**Instructions to follow**: I'd like every line in the following listing that holds "output" copied.

**Records for processing**:
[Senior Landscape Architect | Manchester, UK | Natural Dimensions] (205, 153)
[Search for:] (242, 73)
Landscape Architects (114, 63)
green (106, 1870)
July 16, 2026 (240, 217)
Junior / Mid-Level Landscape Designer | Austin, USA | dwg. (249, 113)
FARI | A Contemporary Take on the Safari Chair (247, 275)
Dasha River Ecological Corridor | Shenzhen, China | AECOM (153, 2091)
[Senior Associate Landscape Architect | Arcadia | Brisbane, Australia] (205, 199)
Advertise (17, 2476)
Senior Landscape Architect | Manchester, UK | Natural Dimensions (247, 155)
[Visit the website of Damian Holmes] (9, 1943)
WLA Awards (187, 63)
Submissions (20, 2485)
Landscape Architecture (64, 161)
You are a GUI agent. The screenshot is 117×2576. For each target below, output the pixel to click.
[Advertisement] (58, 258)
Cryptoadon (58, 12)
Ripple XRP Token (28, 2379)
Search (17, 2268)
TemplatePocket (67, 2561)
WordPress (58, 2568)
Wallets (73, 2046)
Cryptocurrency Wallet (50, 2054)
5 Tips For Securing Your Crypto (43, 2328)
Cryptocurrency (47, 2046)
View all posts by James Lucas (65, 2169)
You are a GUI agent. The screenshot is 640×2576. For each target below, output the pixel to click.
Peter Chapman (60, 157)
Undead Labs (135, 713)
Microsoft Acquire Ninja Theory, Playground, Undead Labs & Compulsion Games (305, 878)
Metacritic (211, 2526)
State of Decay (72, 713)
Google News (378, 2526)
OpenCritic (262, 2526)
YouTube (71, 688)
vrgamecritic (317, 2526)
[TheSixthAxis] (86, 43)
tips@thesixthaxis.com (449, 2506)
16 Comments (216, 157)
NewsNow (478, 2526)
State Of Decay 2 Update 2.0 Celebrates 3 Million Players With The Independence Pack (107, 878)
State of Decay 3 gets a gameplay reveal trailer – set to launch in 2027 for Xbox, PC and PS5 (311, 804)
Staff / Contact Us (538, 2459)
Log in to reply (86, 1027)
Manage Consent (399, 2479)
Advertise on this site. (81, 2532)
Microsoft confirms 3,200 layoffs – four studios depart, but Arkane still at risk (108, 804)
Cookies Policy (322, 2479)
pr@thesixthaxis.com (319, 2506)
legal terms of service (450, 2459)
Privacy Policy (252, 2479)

**Written solution**:
You are a GUI agent. The screenshot is 117×2576. For each target below, output the pixel to click.
You are a GUI agent. The screenshot is 640×2576. For each target below, output the pixel to click.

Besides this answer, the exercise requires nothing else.